La politica si sta evolvendo a vista d’occhio. Silvio Berlusconi è apprezzato anche dalla sinistra, sembra ad un passo dal Colle e fa i complimenti a Fabio Fazio; Giorgia Meloni è il leader più apprezzato della politica italiana, Fratelli d’Italia è inarrestatamente in crescita e il partito ha una compattezza invidiabile. Giuseppe Conte si vede e sente sempre meno, non sa più che pesci prendere, il “suo” Governo collezione figuracce e la politica estera, come quella interna, è una catastrofe.

Nel primo caso, la moderazione di Silvio, dei suoi fedelissimi, parlamentari e di tutto il partito, sta pagando; Berlusconi parla da statista, ancora da grande leader e sta già annusando aria di Quirinale; il popolo, lo ama ancora, è arrivato l’apprezzamento da quella sinistra che l’ha sempre odiato e viene rimpianto da tutti, specialmente se si paragona a questo Governo di cialtroni.

Giorgia Meloni è chiara, decisa, sicura, è donna e ha fatto finalmente capire che la destra italiana non appartiene (fortunatamente) a Salvini; un capo di partito stimata dai sui parlamentari, dalla base e ormai da tutta Italia, poiché il suo amare smasmodicamente il bel paese si sento tutto.

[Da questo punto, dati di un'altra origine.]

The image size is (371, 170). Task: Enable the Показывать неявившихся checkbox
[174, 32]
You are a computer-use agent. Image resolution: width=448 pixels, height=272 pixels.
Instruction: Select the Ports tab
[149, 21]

Giuseppe Conte tiene insieme il governo con i fili del ricamo, consapevole del fatto che durerà ancora pochi mesi, schiacciato dalle pressioni del Pd, da un’opposizione concreta e da un’Europa che, nel post Covid, vorrà vedere riforme e atti economici. Il Governo non ha più la maggioranza del paese da mesi, eppure si ostina ad andare avanti pensando di essere l’unica salvezza. Si sbaglia.